| WHAT IS NEEDED |
Rewrite the entries below, swapping every "magnifier" for "magnifying glass" and leaving everything else unchanged.

| TASK INPUT |
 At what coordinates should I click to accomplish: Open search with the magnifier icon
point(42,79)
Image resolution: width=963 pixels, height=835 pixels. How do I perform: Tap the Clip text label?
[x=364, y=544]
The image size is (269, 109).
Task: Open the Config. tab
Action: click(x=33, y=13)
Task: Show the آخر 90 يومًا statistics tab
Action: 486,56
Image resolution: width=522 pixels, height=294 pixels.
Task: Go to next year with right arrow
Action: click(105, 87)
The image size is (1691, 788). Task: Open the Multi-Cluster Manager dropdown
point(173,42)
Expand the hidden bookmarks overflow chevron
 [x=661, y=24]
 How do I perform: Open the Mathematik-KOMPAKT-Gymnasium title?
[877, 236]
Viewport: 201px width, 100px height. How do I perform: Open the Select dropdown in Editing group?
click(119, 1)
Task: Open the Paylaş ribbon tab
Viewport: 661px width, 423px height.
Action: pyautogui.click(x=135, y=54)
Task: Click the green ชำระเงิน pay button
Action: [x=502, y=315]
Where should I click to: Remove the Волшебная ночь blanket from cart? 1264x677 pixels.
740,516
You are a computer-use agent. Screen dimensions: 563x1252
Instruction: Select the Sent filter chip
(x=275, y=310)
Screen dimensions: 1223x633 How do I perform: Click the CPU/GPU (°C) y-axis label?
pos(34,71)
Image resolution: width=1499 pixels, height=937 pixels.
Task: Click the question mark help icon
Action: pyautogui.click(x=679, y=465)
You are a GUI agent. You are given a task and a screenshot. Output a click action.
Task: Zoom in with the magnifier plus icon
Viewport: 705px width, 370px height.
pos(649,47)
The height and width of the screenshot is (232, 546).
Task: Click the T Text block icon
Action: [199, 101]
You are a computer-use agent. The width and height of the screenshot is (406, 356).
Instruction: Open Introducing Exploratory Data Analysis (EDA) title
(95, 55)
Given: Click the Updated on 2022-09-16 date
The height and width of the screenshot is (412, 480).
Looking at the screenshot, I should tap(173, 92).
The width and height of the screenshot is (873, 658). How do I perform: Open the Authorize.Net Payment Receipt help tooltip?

| SOLUTION FOR THIS PROBLEM |
 At what coordinates should I click to accomplish: Open search with the magnifying glass icon
point(42,79)
Image resolution: width=963 pixels, height=835 pixels. How do I perform: Tap the Clip text label?
[x=364, y=544]
The image size is (269, 109).
Task: Open the Config. tab
Action: click(x=33, y=13)
Task: Show the آخر 90 يومًا statistics tab
Action: 486,56
Image resolution: width=522 pixels, height=294 pixels.
Task: Go to next year with right arrow
Action: click(105, 87)
The image size is (1691, 788). Task: Open the Multi-Cluster Manager dropdown
point(173,42)
Expand the hidden bookmarks overflow chevron
 [x=661, y=24]
 How do I perform: Open the Mathematik-KOMPAKT-Gymnasium title?
[877, 236]
Viewport: 201px width, 100px height. How do I perform: Open the Select dropdown in Editing group?
click(119, 1)
Task: Open the Paylaş ribbon tab
Viewport: 661px width, 423px height.
Action: pyautogui.click(x=135, y=54)
Task: Click the green ชำระเงิน pay button
Action: [x=502, y=315]
Where should I click to: Remove the Волшебная ночь blanket from cart? 1264x677 pixels.
740,516
You are a computer-use agent. Screen dimensions: 563x1252
Instruction: Select the Sent filter chip
(x=275, y=310)
Screen dimensions: 1223x633 How do I perform: Click the CPU/GPU (°C) y-axis label?
pos(34,71)
Image resolution: width=1499 pixels, height=937 pixels.
Task: Click the question mark help icon
Action: pyautogui.click(x=679, y=465)
You are a GUI agent. You are given a task and a screenshot. Output a click action.
Task: Zoom in with the magnifying glass plus icon
Viewport: 705px width, 370px height.
pos(649,47)
The height and width of the screenshot is (232, 546).
Task: Click the T Text block icon
Action: [199, 101]
You are a computer-use agent. The width and height of the screenshot is (406, 356).
Instruction: Open Introducing Exploratory Data Analysis (EDA) title
(95, 55)
Given: Click the Updated on 2022-09-16 date
The height and width of the screenshot is (412, 480).
Looking at the screenshot, I should tap(173, 92).
The width and height of the screenshot is (873, 658). How do I perform: Open the Authorize.Net Payment Receipt help tooltip?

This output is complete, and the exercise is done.